§ **HOW TO COMPLETE THIS TASK**:
Below is a listing from which only part is wanted; return exactly the lines from the one with "I nostri brand (99, 1062)" up to and including the one with "Ministerio de la Producción (84, 2367)".

━━━━━━━━━━

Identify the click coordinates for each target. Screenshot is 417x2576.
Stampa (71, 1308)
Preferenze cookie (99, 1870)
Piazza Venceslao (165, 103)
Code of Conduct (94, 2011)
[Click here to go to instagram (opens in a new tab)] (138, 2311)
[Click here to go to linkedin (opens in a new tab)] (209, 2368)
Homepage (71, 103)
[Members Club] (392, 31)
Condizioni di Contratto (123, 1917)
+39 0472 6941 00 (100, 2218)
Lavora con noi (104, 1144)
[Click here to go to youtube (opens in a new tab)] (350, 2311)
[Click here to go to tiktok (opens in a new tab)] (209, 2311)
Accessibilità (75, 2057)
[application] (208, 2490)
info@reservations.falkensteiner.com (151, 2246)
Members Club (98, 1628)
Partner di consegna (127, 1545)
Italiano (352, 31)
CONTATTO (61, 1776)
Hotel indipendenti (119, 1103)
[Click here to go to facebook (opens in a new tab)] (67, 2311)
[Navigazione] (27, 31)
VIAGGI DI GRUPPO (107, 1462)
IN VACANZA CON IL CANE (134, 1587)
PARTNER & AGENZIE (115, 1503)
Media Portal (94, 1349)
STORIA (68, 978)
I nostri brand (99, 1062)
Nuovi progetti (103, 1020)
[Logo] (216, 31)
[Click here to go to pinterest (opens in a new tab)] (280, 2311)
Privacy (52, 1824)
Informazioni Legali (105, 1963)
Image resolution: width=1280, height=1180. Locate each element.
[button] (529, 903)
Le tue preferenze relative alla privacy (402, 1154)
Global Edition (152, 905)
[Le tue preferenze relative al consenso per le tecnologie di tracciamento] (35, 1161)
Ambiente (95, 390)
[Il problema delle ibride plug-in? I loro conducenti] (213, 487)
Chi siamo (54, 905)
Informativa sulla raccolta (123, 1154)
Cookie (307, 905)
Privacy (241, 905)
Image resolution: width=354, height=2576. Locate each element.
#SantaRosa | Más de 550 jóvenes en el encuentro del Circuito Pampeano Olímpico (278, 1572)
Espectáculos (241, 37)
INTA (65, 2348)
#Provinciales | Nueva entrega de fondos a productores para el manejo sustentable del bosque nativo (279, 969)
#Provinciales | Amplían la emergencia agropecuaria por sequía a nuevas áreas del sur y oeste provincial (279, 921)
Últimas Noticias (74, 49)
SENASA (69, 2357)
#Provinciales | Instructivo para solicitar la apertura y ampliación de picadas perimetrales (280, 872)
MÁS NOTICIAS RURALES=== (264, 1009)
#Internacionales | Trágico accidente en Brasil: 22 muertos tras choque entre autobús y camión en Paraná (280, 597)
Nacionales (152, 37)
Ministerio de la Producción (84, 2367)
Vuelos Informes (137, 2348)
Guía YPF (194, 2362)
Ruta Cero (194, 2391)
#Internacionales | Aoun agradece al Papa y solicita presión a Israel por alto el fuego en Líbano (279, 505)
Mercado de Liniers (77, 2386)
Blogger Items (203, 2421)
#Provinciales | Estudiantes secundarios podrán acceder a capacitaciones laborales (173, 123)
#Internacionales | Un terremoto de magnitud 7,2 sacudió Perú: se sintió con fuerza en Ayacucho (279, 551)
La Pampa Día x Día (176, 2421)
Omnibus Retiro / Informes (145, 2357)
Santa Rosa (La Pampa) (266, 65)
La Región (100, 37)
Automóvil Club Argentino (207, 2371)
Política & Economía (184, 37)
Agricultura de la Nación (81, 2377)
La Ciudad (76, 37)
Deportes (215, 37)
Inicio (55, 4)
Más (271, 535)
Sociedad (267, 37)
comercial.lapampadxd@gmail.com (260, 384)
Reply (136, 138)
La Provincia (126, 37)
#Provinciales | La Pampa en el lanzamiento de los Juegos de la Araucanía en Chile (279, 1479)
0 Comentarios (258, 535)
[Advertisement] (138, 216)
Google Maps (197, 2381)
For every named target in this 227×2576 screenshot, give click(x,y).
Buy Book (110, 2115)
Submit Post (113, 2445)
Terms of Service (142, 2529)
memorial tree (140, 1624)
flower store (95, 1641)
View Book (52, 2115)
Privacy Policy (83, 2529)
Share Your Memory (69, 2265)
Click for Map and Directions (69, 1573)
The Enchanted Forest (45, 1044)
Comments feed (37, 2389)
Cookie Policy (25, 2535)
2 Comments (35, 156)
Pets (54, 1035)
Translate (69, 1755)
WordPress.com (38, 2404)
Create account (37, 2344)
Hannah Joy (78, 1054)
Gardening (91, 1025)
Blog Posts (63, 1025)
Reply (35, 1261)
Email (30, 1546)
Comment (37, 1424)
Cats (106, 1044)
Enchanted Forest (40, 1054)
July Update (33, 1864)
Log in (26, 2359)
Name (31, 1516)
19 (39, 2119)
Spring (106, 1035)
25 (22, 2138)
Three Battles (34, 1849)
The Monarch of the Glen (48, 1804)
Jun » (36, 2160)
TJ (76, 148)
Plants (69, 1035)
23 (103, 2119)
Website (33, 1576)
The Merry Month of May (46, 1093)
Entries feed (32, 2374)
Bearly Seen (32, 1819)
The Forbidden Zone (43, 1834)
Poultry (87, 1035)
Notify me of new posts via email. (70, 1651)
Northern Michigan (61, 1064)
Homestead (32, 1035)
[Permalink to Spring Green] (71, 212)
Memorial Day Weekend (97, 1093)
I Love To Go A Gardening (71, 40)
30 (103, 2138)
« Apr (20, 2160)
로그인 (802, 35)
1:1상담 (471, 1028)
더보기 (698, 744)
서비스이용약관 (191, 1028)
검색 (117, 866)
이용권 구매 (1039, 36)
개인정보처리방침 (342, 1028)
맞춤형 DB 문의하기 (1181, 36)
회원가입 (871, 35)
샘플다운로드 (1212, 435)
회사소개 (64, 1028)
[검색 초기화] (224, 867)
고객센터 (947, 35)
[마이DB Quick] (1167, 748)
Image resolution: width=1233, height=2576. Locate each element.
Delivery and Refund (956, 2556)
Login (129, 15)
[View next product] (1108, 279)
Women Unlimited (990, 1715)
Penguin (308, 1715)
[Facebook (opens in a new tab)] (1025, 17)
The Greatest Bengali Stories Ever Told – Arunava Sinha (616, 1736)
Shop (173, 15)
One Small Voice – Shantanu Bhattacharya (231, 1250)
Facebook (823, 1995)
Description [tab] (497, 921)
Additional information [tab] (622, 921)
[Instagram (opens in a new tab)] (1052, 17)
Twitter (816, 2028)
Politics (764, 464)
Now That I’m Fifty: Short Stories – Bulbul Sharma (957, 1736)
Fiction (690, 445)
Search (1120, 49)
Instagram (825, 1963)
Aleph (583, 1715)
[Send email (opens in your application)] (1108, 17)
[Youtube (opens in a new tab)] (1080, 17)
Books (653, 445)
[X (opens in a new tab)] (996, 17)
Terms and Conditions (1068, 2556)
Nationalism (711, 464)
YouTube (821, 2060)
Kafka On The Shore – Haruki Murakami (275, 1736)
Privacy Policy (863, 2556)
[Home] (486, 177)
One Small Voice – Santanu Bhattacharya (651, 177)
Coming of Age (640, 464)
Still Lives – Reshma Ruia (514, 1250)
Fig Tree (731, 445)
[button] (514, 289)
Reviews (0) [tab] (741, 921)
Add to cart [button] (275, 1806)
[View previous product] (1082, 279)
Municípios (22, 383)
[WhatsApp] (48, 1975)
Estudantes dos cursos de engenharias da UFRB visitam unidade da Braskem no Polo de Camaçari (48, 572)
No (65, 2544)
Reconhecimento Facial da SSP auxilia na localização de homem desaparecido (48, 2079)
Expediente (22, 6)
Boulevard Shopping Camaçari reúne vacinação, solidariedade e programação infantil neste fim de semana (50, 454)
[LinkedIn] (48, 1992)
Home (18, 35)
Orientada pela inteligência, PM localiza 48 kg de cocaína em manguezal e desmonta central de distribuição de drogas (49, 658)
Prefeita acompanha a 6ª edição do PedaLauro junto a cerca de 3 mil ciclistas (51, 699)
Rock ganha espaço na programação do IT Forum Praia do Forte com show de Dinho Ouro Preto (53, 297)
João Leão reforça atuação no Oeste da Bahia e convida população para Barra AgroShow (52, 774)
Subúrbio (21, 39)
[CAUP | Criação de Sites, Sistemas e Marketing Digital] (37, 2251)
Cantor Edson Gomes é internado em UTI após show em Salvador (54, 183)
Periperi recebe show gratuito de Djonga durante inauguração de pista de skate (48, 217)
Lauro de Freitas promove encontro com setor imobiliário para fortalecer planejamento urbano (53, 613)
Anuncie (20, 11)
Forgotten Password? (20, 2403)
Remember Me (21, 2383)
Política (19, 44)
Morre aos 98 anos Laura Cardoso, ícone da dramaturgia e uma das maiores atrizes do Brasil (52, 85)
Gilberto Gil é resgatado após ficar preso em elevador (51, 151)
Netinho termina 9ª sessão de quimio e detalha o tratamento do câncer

━━━━━━━━━━

§ **EXERCISE RESULT**:
I nostri brand (99, 1062)
Nuovi progetti (103, 1020)
[Logo] (216, 31)
[Click here to go to pinterest (opens in a new tab)] (280, 2311)
Privacy (52, 1824)
Informazioni Legali (105, 1963)
Image resolution: width=1280, height=1180. Locate each element.
[button] (529, 903)
Le tue preferenze relative alla privacy (402, 1154)
Global Edition (152, 905)
[Le tue preferenze relative al consenso per le tecnologie di tracciamento] (35, 1161)
Ambiente (95, 390)
[Il problema delle ibride plug-in? I loro conducenti] (213, 487)
Chi siamo (54, 905)
Informativa sulla raccolta (123, 1154)
Cookie (307, 905)
Privacy (241, 905)
Image resolution: width=354, height=2576. Locate each element.
#SantaRosa | Más de 550 jóvenes en el encuentro del Circuito Pampeano Olímpico (278, 1572)
Espectáculos (241, 37)
INTA (65, 2348)
#Provinciales | Nueva entrega de fondos a productores para el manejo sustentable del bosque nativo (279, 969)
#Provinciales | Amplían la emergencia agropecuaria por sequía a nuevas áreas del sur y oeste provincial (279, 921)
Últimas Noticias (74, 49)
SENASA (69, 2357)
#Provinciales | Instructivo para solicitar la apertura y ampliación de picadas perimetrales (280, 872)
MÁS NOTICIAS RURALES=== (264, 1009)
#Internacionales | Trágico accidente en Brasil: 22 muertos tras choque entre autobús y camión en Paraná (280, 597)
Nacionales (152, 37)
Ministerio de la Producción (84, 2367)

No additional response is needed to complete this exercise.